Suddenly, with a rush that feels suspiciously like desperation, she kisses him sweetly (Agni, so sweetly) on the lips. He melts in her hands; but it is over too quickly, and she is already behind the closed cage door.

"I cannot," she murmurs into his dark, cold, lonely corner. "There are others who will wonder where I am. But I will bring you anything you wish, if you wish for anything."

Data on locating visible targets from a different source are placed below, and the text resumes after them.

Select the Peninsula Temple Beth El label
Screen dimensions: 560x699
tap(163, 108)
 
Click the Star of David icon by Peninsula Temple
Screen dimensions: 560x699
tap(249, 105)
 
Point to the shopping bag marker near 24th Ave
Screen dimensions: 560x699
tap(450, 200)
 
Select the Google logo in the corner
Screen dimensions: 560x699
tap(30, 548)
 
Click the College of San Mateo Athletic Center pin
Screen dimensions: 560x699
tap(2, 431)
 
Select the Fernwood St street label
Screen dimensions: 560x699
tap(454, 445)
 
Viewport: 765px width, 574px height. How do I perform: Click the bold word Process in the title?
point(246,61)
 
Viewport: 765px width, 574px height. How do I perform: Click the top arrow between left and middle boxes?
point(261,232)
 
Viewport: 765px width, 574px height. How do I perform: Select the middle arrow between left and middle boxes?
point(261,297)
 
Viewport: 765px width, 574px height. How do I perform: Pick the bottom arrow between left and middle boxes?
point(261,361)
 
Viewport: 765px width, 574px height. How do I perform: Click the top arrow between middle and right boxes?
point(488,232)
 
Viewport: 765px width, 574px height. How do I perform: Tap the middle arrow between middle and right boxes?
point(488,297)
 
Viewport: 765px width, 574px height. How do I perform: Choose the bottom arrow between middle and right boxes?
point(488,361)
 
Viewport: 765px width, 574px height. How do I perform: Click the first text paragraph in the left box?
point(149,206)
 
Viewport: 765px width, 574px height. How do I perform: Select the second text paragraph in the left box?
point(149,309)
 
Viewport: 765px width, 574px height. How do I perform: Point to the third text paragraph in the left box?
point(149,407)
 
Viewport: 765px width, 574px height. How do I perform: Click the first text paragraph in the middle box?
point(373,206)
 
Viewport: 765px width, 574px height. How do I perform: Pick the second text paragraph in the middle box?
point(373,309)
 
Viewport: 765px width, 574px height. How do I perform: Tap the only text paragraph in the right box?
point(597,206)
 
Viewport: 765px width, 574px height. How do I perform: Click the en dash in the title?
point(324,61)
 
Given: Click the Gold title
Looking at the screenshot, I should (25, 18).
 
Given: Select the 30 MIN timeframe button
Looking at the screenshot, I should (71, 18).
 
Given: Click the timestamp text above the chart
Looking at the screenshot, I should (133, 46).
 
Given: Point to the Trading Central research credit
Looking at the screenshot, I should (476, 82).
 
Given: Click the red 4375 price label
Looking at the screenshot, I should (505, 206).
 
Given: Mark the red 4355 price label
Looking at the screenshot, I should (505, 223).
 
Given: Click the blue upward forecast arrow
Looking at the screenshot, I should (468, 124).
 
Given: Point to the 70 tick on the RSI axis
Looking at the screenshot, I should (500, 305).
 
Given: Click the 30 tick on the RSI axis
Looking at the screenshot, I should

"I wish for you," he says immediately. Later, his mind would wonder if he was going mad—for that was something he had said so sincerely, it felt strangely foreign and colorful on his tongue. "You're enough for me."

She turns to face him, one hand on the door, illuminated in the flickering firelight of the freedom of the hall beyond. And for one moment, he sees the bright smile, so alive in its light, that he had handed his heart to so many years ago.

"And you are enough for me."

Then the door closes, Ozai is once more left to drown in pity and hatred and the polite applause of his audience of cold, heartless stone walls.